Several studies have shown that more Fe is absorbed in an ID state than in an IR state9,10. Our earlier stable isotope based studies had shown mean fractional Fe absorption from a neutral rice meal to be upregulated by about 2.5-fold in IDA women10. Similarly, Fe absorption in the present study was 3-fold higher in the iron deficient anemia (IDA) group despite the non-neutral nature of the test meals, which had higher levels of spices and phytic acid. Therefore, the differences in Fe absorption between the ID and IR groups appeared independent of the meal and were most probably dictated by Fe status, even though Fe absorption from different meals can vary markedly and is known to be modulated by enhancers and inhibitors in the meal.

Currently, the RDA for Fe in women is calculated using a bioavailability of 8 per cent (in the presence of vitamin C at 1:2 molar ratio), such that the daily intake is required to be 21 mg Fe/day11. Essentially, this requirement can be met when the Fe density of the diet is about 10 mg Fe/1000 kcal, or higher. As women become more ID, their Fe absorption will upregulate, and due to this it is probable that they will be in Fe balance with the same level of Fe intake. For example, even if the physiological requirement of Fe was double due to ID, an upregulation of Fe absorption by 2-fold, i.e., from 8 to 16 per cent, it would be sufficient to ensure that this greater than normal physiological requirement would be absorbed. However, these are calculations based on single meal absorption, and it remains to be seen if this holds true in the long term, and there is still a tipping point where greater and greater levels of ID and the ensuing upregulation of Fe absorption will not be able to balance chronic losses. In these chronic situations, Fe supplementation or fortification will be inevitably required.

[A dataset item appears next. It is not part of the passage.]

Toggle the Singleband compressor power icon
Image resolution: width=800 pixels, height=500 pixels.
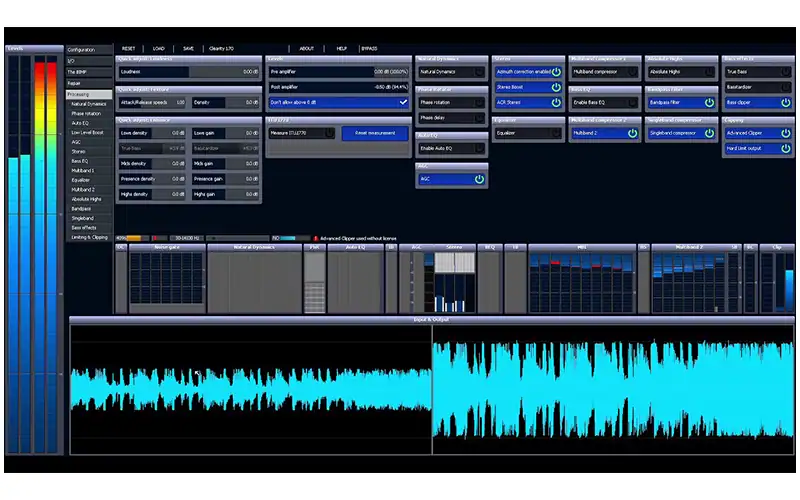(709, 133)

A priori, it would appear that a greater degree of caution is required with inhibitory millet based diets, where the Fe density of millet based flours through food fortification, may need consideration along with measures to enhance the vitamin C content of the meal as vitamin C in a diet matrix can increase Fe absorption by 3-3.5 times10. A recent study explored the suitability of millet flour as a vehicle for fortification of Fe along with EDTA and folic acid as co-fortifants and found to have improved the bioaccessibility of Fe30. Polyphenols and phytates in the diet are also important; the habit of ingesting tea with the meal is particularly important, since the former can reduce Fe absorption by 2-2.5 times10. Therefore, dietary practices are critical to ensure optimal Fe absorption from the diet. Overall, it appears that the current bioavailability Figure used in the RDA will hold true for a variety of diets, their inhibitor/enhancer contents, and Fe homeostasis conditions, except in the case of habitual millet based diets.

One of the limitations of this study was that Fe absorption was measured at a single time point and day-to-day variations in Fe absorption were not considered. Further, in the IR subjects, Fe absorption was only measured in rice based meals; therefore, the interaction between meal matrix and Fe status could not be evaluated for the wheat and millet based meals.

In conclusion, the bioavailability of Fe from a standard Indian rice based diet is low in IR women, but upregulated considerably in ID. It is, therefore, likely that the present RDA will be appropriate for normal or mildly anaemic women, given the upregulation in Fe absorption. Diet matrix can play a key role in Fe absorption, and special attention needs to be given to millet based meals.